Wie Pflanzen mit Bestäubern kommunizieren
Dieser Ansicht ist auch Beat Scheuter, Landschaftsarchitekt und Co-Präsident der Klima- und Umweltgruppe Belp. Und: «Bäume sind nicht nur miteinander, sondern auch mit allen anderen Pflanzen verbunden, und umgekehrt», so Scheuter. «Es ist alles eine riesige Vernetzung, und die Pflanzenwelt kann viel mehr, als wir uns heute vorstellen können.»
Dem US-amerikanischen Fotografen Craig P. Burrows gelang es, mithilfe einer UV-Fototechnik zu zeigen, wie Pflanzen Bestäuber durch ultraviolette Fluoreszenz anlocken. Je intensiver eine Blüte leuchtet, desto mehr Pollen stehen für Bienen und andere Insekten bereit. Diese Entdeckung führte zu weiteren Forschungen, die zeigten, dass Pflanzen ihr Wachstum anpassen, um Bestäubern den Zugang zu erleichtern. «Schon Charles Darwin erkannte diese Zusammenhänge, doch fehlten ihm damals die technischen Mittel zur Untersuchung», so Scheuter. «Diese Fotografien und die darauf gefolgten Studien zeigen deutlich: Vernetzung findet nicht nur unter Menschen statt, sondern auch in der Natur.» Bäume und Pflanzen kommunizieren also nicht nur mit ihren Artgenossen, sondern auch mit Tieren, und wenn wir dazu bereit sind, ihre Sprache zu lernen, sogar mit uns. «Wollen wir auf die Vernetzung der Umwelt schauen, müssen wir auch die Vernetzung unseres eigenen Denkens und Handelns miteinbeziehen», so Scheuter.
«Der 2012 erschienene Dokumentarfilm ‹More than honey› hat eindrucksvoll gezeigt, was passiert, wenn es eines Tages keine Bienen und andere Bestäubungsinsekten mehr gibt.»

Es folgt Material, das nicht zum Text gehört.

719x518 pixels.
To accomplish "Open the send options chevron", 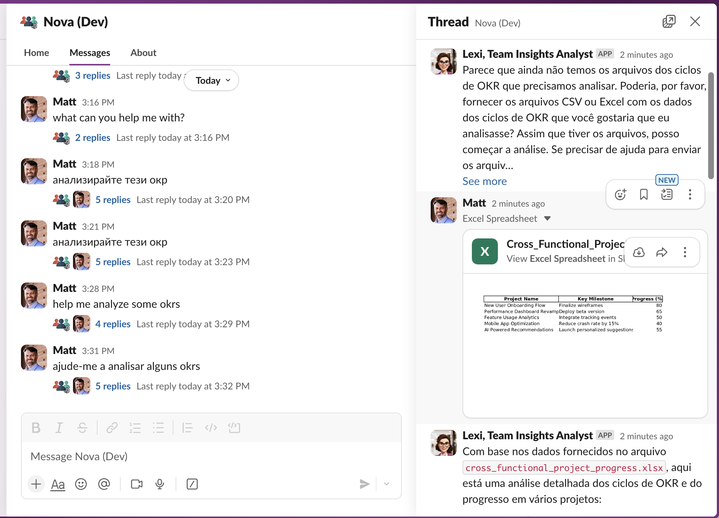I will point(387,484).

Sich der Vernetzung der Natur wieder anzunähern – das beginnt in kleinen Schritten. Beispielsweise mit der anfangs beschriebene Pause auf dem Bänkli unter der Linde, mit einem offenen Blick, einem offenen Ohr und einem offenen Geist. Wenn wir eines von den Bäumen lernen können, dann, dass alles ein Kreislauf ist, in dem auch wir ein Teil sind.